Mas eu jurava que daria o meu primeiro beijo em 2011, na cidade de Barra-do-Corda, quando eu estava no ensino médio, quando eu pulava o muro da escola para ir em uma praça.
Em 2011 eu estudava no período da noite e fiquei apaixonadinho por um garoto. Aos poucos fui fazendo parte do grupo da minha escola, grupo esse que ele participava. Fiquei tão envolvido com esse grupo que eu cheguei a pular o muro da escola várias vezes para ir a praça esperar o horário de aula acabar, às vezes íamos para o rio da cidade beber e fumar. Mas eu era crenty.

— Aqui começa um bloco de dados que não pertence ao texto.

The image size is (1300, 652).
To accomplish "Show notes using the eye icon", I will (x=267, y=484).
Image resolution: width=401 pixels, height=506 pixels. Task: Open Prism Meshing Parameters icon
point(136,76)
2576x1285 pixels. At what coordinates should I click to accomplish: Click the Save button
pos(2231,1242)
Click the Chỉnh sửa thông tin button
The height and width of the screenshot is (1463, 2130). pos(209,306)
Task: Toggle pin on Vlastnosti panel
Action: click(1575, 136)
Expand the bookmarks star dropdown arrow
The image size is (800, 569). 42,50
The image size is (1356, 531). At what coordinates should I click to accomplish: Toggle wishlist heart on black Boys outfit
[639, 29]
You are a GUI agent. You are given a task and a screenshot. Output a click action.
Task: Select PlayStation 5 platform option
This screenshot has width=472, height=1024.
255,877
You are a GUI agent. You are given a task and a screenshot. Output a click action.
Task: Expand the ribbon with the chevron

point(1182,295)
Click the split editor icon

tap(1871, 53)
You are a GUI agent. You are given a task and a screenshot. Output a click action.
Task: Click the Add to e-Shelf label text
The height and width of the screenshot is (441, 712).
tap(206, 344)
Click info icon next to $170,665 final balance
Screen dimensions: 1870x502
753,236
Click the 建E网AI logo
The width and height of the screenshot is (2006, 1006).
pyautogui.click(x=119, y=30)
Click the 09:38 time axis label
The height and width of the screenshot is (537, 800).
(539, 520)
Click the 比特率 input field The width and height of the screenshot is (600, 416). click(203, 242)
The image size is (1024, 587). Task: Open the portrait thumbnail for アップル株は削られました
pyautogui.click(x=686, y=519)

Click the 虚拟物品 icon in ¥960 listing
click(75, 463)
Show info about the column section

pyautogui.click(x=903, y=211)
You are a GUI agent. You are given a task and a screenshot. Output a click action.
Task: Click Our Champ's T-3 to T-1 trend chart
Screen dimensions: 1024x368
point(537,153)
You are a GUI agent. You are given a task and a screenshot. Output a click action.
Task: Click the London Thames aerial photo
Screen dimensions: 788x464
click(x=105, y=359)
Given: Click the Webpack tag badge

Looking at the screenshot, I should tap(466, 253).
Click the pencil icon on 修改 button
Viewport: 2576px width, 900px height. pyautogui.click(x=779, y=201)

Em 2013 mudei para Goiânia, tinha acabado de completar 18 anos, estava bem ninfeta. Comecei a conversar com uns rapazes no aplicativo roxinho e encontrei um escorpiano. Ficamos por dias conversando até que eu fiquei de folga e marcamos de nos encontrar. Fomos assistir um filme, do filme fomos ao zoológico, depois disso andamos um pouco pela cidade e fomos no Parque Areião, estava começando a anoitecer e nós ficamos se beijando até anoitecer. Meu primeiro beijo de língua foi com um escorpiano. Não foi bom, mas foi ótimo.